[Start of section]

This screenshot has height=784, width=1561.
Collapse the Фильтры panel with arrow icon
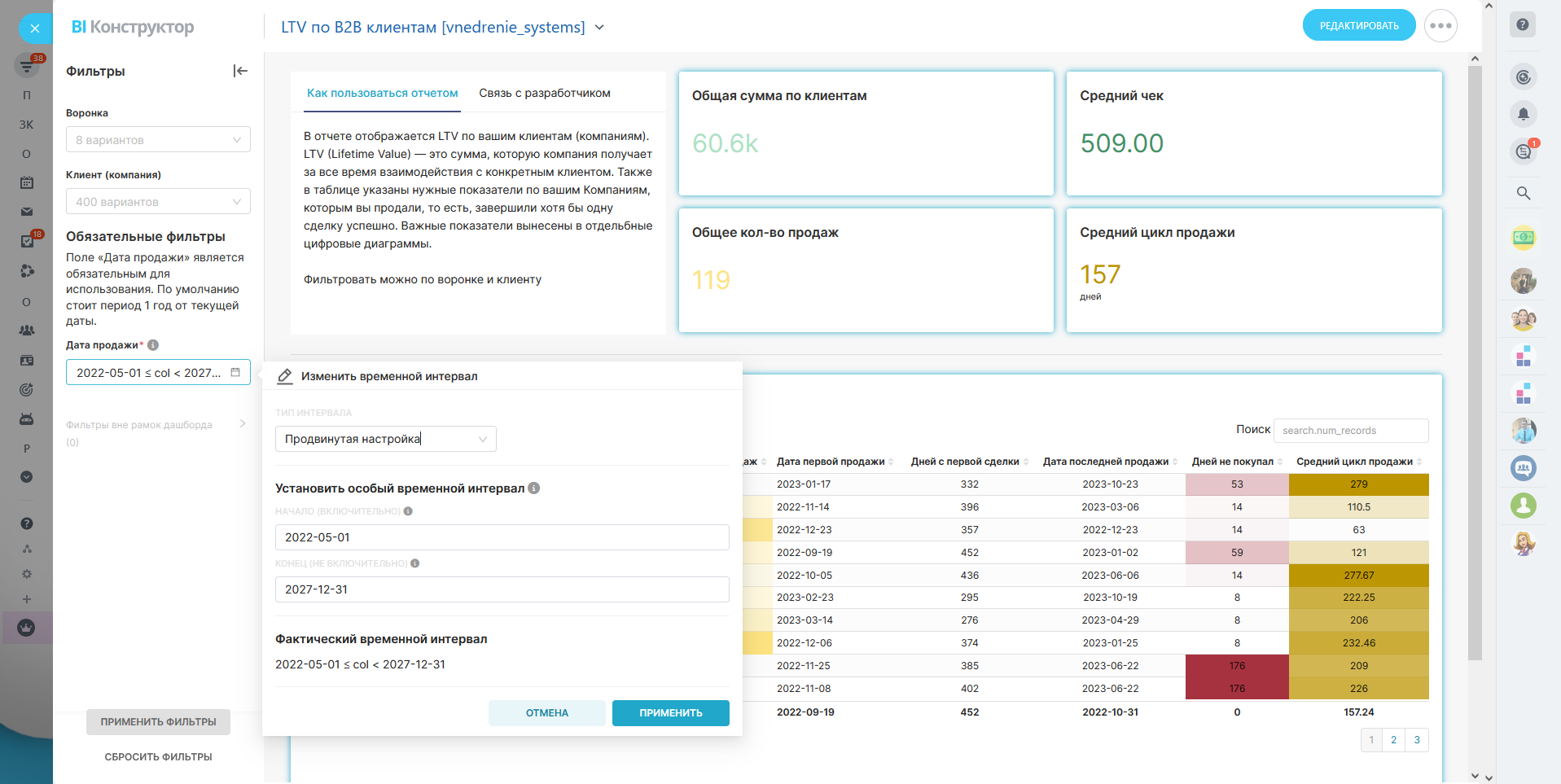pyautogui.click(x=240, y=71)
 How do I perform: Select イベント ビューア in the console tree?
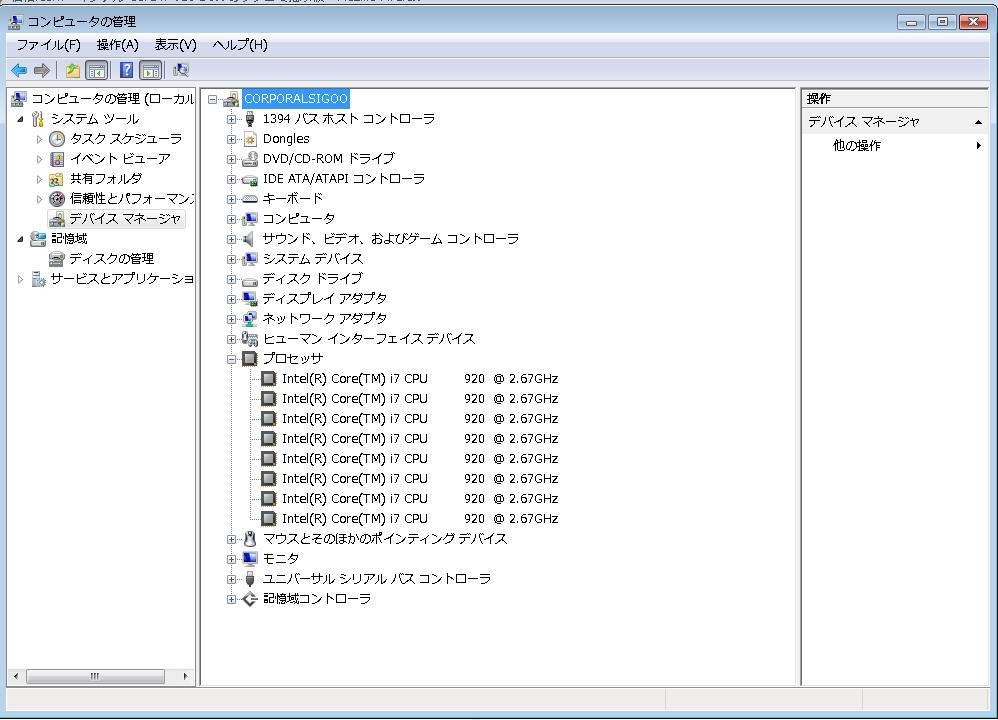(120, 159)
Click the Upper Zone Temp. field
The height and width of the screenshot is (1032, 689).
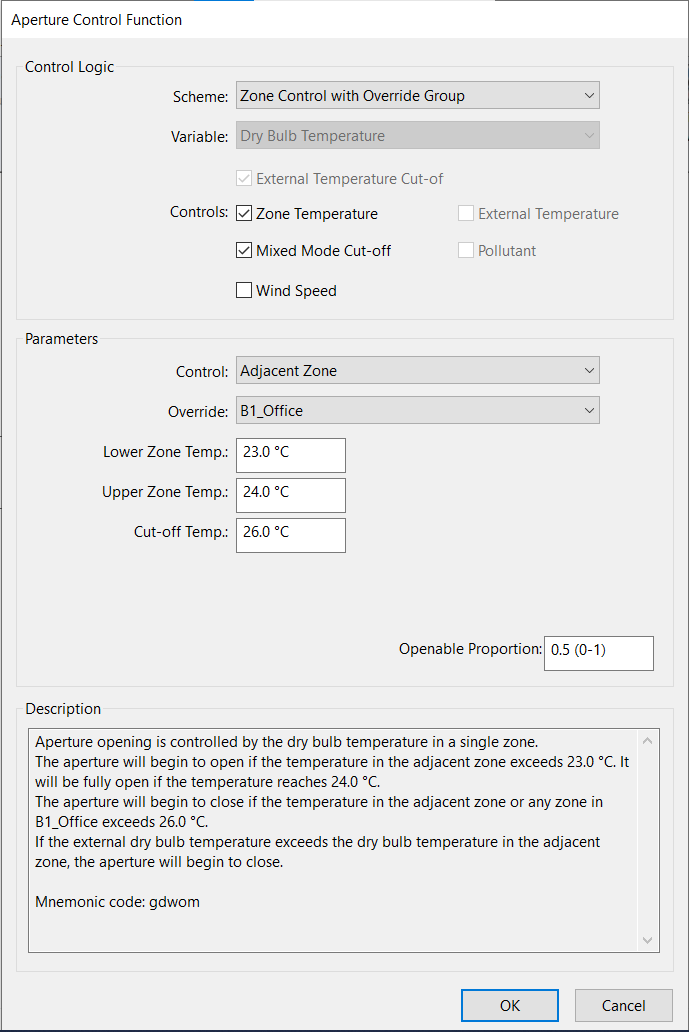[x=291, y=495]
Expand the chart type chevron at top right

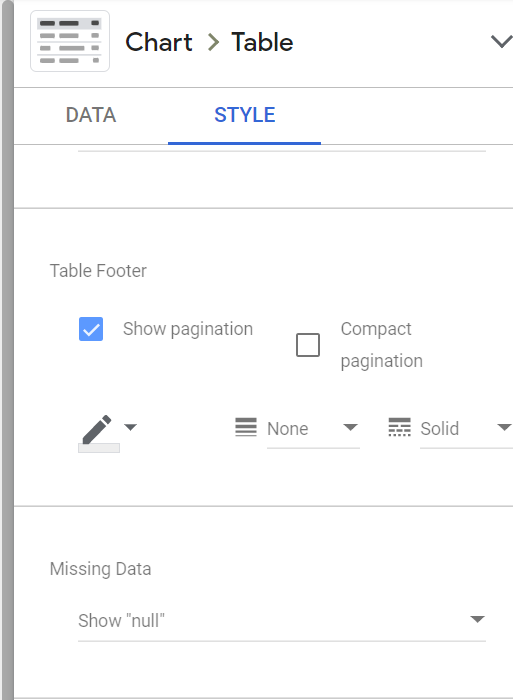(501, 42)
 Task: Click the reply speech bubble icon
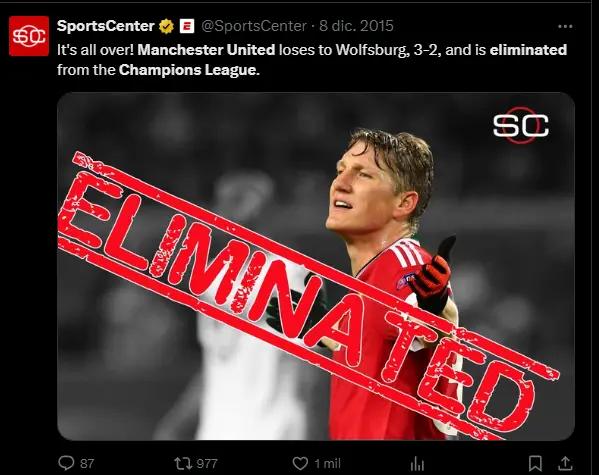[x=66, y=464]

[End of section]

• Work to be completed: Without the pictures, reproduce each line from the one containing "The height and" through the last line of the material above, both of those lines included.

• Solution to this task:
The height and width of the screenshot is (1032, 689).
[x=291, y=495]
Expand the chart type chevron at top right

(501, 42)
 Task: Click the reply speech bubble icon
[x=66, y=464]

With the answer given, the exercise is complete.